What the task asks: Your answer is the lines below, exactly, from the one that contains "Task: Enable 線幅と効果を拡大・縮小 checkbox" through the one that contains "items that are", both included.

Saved entries:
◇ ◇ ◇ ◇ ◇ ◇ ◇
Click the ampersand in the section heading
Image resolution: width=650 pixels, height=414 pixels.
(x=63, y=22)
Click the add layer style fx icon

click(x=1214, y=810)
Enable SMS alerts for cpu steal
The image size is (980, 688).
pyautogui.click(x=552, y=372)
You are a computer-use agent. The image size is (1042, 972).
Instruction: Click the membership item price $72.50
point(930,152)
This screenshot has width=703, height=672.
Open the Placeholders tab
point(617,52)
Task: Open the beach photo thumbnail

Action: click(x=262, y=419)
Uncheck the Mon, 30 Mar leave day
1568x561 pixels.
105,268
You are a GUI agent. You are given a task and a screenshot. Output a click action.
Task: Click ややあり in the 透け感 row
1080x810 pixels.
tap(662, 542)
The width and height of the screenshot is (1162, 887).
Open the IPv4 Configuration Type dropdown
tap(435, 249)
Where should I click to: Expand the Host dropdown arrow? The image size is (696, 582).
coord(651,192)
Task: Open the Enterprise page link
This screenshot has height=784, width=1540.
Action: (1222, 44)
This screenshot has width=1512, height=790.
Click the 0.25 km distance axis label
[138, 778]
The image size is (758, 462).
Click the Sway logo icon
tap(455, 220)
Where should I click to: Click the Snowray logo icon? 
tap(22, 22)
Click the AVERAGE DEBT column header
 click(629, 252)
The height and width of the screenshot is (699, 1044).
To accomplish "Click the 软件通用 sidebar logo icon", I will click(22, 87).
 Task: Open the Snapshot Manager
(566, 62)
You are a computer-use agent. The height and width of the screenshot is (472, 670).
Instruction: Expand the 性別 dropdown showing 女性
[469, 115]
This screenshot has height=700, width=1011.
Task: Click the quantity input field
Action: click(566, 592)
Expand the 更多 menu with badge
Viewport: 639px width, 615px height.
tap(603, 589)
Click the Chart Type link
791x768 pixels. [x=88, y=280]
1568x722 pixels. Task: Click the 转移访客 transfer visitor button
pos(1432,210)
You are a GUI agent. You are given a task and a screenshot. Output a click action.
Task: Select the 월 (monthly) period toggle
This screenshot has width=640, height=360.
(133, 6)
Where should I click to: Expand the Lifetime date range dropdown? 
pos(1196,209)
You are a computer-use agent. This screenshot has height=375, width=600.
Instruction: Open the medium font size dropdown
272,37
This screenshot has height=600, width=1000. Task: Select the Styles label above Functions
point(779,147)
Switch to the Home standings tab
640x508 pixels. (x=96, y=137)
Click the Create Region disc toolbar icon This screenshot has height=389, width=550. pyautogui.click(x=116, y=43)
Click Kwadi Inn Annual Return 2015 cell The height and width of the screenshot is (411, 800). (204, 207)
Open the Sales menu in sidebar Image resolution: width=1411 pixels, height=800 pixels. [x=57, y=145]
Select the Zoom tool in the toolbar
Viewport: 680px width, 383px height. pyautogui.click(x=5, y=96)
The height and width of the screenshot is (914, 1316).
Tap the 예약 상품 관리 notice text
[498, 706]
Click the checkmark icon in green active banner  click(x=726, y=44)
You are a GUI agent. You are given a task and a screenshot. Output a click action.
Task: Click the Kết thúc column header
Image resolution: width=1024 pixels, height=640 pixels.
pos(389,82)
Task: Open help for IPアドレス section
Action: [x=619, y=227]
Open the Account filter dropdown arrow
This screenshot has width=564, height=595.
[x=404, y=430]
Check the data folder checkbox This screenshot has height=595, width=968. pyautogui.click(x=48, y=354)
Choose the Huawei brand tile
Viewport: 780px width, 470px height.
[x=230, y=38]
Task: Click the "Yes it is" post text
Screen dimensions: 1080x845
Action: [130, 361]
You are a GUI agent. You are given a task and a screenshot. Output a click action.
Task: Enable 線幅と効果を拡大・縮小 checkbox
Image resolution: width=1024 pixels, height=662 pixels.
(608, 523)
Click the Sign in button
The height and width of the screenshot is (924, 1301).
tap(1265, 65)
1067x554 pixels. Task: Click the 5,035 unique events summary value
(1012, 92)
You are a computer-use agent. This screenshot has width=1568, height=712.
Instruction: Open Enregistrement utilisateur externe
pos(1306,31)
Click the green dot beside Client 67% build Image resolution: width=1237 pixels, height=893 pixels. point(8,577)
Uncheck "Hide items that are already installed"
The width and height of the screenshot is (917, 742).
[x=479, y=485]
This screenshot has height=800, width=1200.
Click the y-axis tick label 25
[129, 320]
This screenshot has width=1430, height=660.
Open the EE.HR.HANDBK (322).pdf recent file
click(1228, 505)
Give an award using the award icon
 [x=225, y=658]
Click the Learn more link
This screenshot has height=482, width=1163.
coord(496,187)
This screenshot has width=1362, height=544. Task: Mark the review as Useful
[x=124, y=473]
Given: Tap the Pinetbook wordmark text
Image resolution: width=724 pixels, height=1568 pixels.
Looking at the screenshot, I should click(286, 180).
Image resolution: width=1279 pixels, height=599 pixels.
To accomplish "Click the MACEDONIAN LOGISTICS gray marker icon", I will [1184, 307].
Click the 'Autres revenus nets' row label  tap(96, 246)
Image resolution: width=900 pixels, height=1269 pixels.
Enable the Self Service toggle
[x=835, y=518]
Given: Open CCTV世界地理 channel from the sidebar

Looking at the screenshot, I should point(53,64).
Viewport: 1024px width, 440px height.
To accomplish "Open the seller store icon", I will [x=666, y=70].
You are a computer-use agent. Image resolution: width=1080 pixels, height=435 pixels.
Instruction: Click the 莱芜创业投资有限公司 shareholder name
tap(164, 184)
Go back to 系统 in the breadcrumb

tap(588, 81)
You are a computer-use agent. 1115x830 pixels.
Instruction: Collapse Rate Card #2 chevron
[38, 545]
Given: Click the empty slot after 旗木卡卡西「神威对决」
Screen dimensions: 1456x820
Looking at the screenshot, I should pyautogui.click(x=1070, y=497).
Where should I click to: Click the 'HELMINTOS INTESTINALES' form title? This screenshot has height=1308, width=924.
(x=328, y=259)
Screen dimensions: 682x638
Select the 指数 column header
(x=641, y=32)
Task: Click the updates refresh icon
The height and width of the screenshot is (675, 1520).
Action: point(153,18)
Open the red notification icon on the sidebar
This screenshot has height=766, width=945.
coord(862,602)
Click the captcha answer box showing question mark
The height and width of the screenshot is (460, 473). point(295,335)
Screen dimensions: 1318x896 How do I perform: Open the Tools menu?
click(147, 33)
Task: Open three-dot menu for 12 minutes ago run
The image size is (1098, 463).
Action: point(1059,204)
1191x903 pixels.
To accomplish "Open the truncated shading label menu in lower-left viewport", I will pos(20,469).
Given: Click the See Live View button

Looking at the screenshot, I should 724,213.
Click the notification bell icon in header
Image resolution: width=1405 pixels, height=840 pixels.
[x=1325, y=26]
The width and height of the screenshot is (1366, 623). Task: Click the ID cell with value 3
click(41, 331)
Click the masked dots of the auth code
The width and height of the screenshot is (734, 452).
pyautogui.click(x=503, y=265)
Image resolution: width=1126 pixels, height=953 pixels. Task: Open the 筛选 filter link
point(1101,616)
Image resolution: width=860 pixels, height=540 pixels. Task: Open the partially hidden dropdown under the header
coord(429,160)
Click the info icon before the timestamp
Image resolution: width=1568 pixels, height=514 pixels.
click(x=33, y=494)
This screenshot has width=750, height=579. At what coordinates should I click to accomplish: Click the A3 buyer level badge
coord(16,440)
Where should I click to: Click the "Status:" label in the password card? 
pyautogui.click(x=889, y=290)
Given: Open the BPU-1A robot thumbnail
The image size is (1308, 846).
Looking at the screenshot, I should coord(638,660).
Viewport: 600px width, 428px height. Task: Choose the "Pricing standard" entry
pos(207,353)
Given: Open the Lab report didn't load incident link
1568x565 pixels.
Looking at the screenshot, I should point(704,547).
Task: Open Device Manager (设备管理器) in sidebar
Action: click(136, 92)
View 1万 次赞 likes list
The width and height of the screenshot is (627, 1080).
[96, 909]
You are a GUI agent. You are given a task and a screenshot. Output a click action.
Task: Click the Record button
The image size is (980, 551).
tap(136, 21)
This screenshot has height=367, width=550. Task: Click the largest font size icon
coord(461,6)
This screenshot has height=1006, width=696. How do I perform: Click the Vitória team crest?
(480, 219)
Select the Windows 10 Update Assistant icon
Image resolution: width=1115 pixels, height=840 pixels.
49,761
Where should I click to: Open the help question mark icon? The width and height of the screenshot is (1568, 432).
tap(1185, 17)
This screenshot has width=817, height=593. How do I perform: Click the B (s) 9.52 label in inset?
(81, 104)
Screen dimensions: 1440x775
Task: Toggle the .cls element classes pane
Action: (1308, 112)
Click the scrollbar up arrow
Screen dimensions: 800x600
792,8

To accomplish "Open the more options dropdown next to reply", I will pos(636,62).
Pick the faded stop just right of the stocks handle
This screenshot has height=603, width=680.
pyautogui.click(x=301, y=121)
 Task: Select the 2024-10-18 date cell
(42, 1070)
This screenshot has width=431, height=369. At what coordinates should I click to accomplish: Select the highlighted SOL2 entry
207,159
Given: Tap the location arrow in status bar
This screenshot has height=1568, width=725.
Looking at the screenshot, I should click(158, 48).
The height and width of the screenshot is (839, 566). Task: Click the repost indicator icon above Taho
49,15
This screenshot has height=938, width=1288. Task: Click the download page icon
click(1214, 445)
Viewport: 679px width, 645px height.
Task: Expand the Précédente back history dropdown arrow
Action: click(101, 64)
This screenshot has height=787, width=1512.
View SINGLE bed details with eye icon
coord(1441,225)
◇ ◇ ◇ ◇ ◇ ◇ ◇
Result:
Task: Enable 線幅と効果を拡大・縮小 checkbox
Image resolution: width=1024 pixels, height=662 pixels.
(608, 523)
Click the Sign in button
The height and width of the screenshot is (924, 1301).
tap(1265, 65)
1067x554 pixels. Task: Click the 5,035 unique events summary value
(1012, 92)
You are a computer-use agent. This screenshot has width=1568, height=712.
Instruction: Open Enregistrement utilisateur externe
pos(1306,31)
Click the green dot beside Client 67% build Image resolution: width=1237 pixels, height=893 pixels. point(8,577)
Uncheck "Hide items that are already installed"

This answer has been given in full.